I know that $f$ is non-negative and decreasing over $\left[0,\pi\right]$, but does there exist a real number $M$ such that $f$ can be monoton or convex on $(M,+\infty)$?
On
For $x > 0$, the derivative of $f(x)$ is $f^{\prime}(x) = \tfrac{\cos x}{x} - \tfrac{\sin x}{x^{2}}$. Since $\cos x$ and $\sin x$ are bounded in norm by $1$, for large $x$ the term $\tfrac{\cos x}{x}$ dominates and the term $-\tfrac{\sin x}{x^{2}}$ is negligible. So one expects the derivative to change sign infinitely often as $x \to \infty$. More concretely, $f^{\prime}(2k\pi) = \tfrac{1}{2k\pi}$ and $f^{\prime}((2k+1)\pi) = -\tfrac{1}{(2k+1)\pi}$ for $k$ a positive integer.
No. It will keep oscillating up and down with a period of $2\pi$, although with smaller and smaller amplitude (so it's not truly periodic).

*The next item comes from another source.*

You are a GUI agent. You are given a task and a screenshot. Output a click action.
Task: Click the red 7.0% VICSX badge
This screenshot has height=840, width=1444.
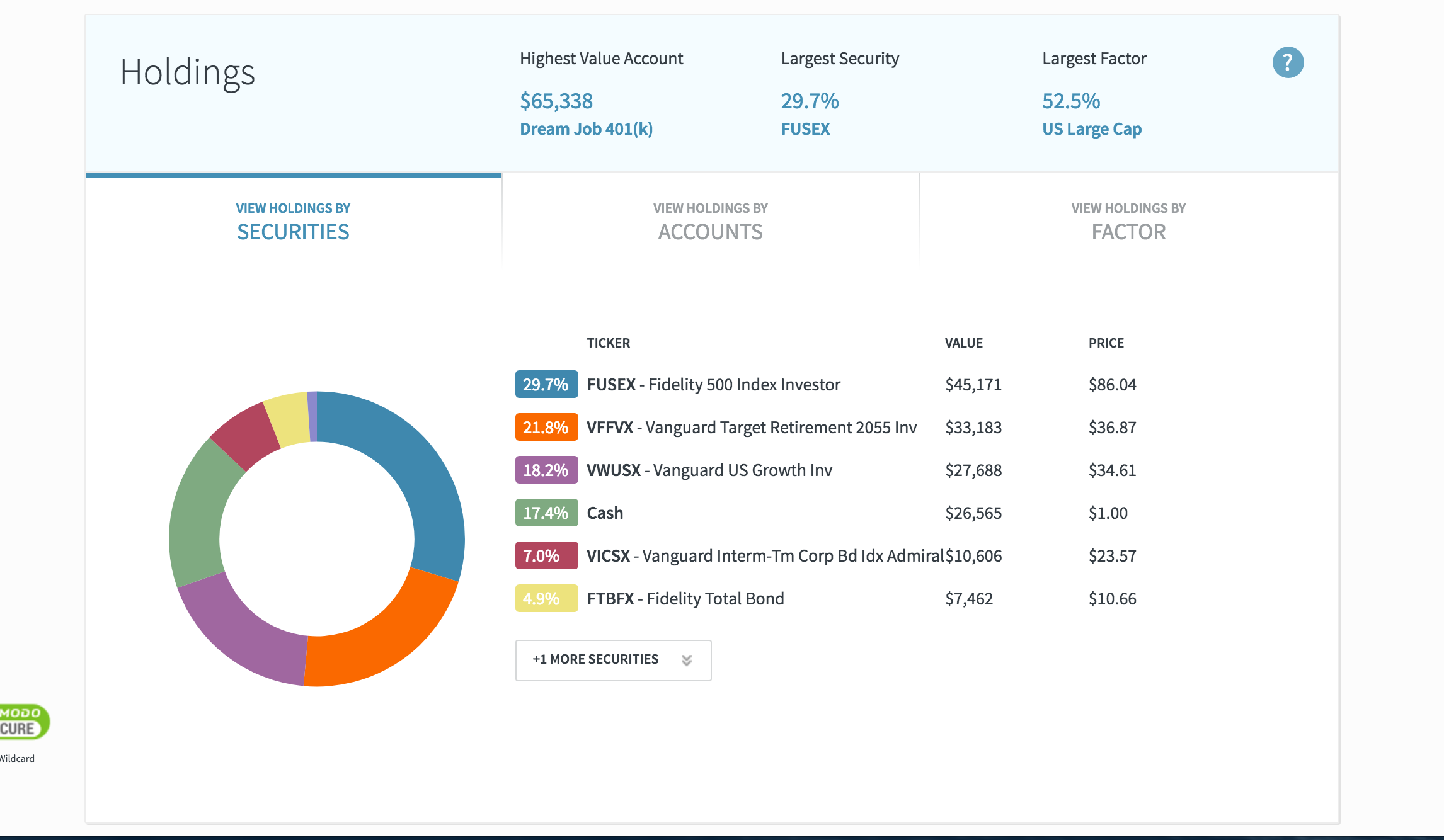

One way to see this is to just look for zeroes: $$ \begin{align} \frac{\sin x}x &= 0\\ \frac{\sin x}{x}\cdot x& = 0\cdot x,\quad \text{assuming that }x\neq 0\\ \sin x &= 0 \end{align} $$ so for any $x$ other than $0$, the two functions $\sin x$ and $\frac{\sin x}{x}$ are zero in exactly the same places, which is to say on any integer multiple of $\pi$ and nowhere else. Those integer multiples never stop no matter how far out on the number line you go, so the function never ceases its oscillation.